Back to Basics: Caramelized Onions

How to Cook Caramelized Onions
Despite Z's aversion to onions, and particularly caramelized onions, I managed to make one batch of frittatas this weekend chock full of caramelized onions and goat cheese.

Caramelized onions do take some patience, but the results are spectacular. Deeply flavorful, these onions you can toss them into salads or egg scrambles, spread them onto your sandwiches and burgers, and even add them to your cheese plates.

I'll be back later this afternoon to show you how you can turn these caramelized onions into delicious frittatas!

Caramelized Onions

1 tablespoon butter
1 tablespoon oil
2 large onions, sliced (slices should be no smaller than 1/8th of an inch)
3/4 cup deglazing liquid of choice (red/white wine, chicken/beef stock, water)

In a 12-inch pan over medium heat, add the butter and oil. Once the butter melts, lower the heat to medium low. Add in the onions.

For the next 45 minutes, let the onions cook. They will wilt down and get darker in color. Try not to stir the onions.

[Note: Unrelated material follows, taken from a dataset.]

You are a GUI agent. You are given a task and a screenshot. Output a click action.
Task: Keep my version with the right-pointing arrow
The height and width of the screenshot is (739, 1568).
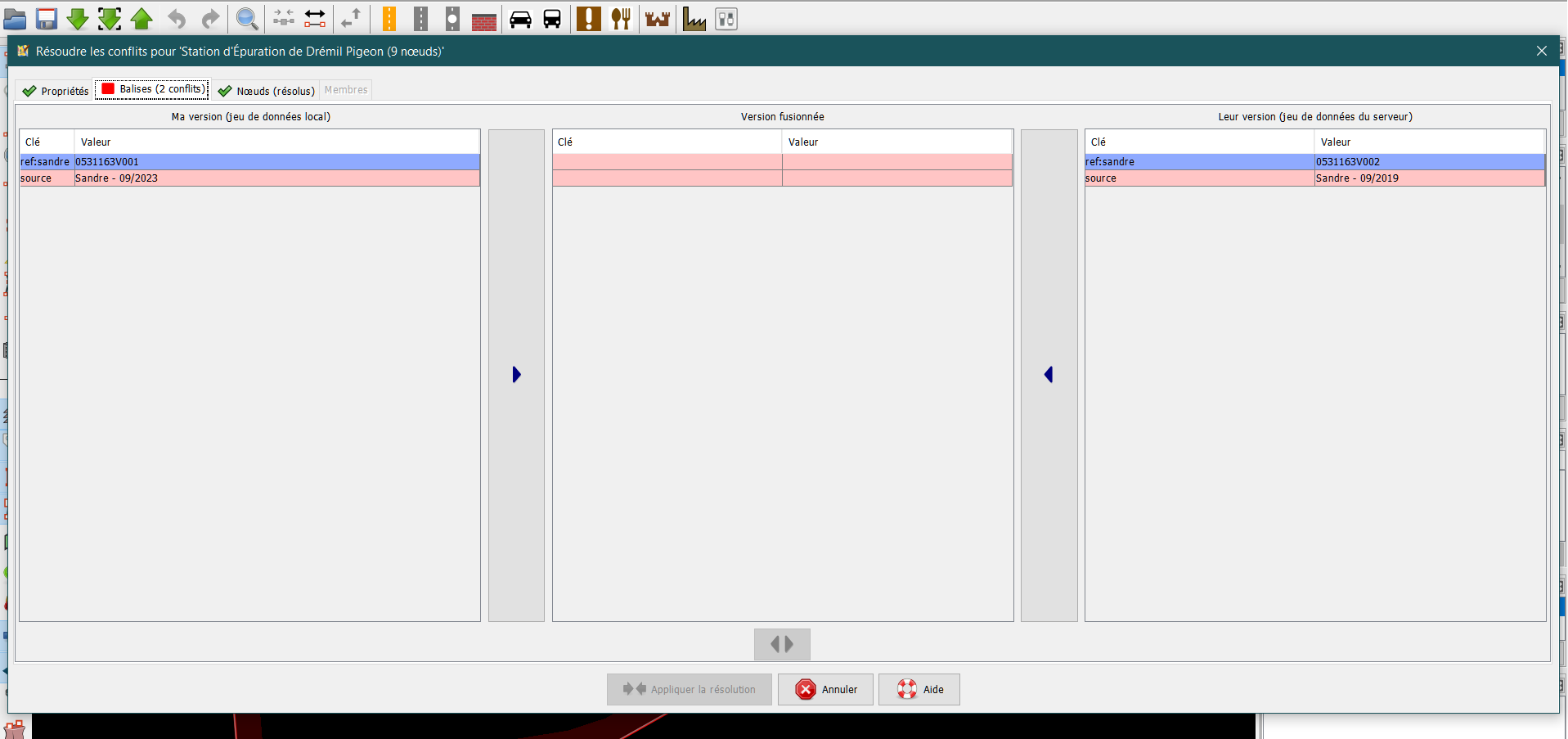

Once the onions are deep brown and soft,  remove them from the pan. Turn the heat in the pan up to medium. Add in the deglazing liquid, and using a plastic spatula, try to scrape all of the brown caramelized leftovers up from the bottom of the pan.

Once the liquid has been significantly reduced, pour the contents of the pan over the onions. Stir to incorporate.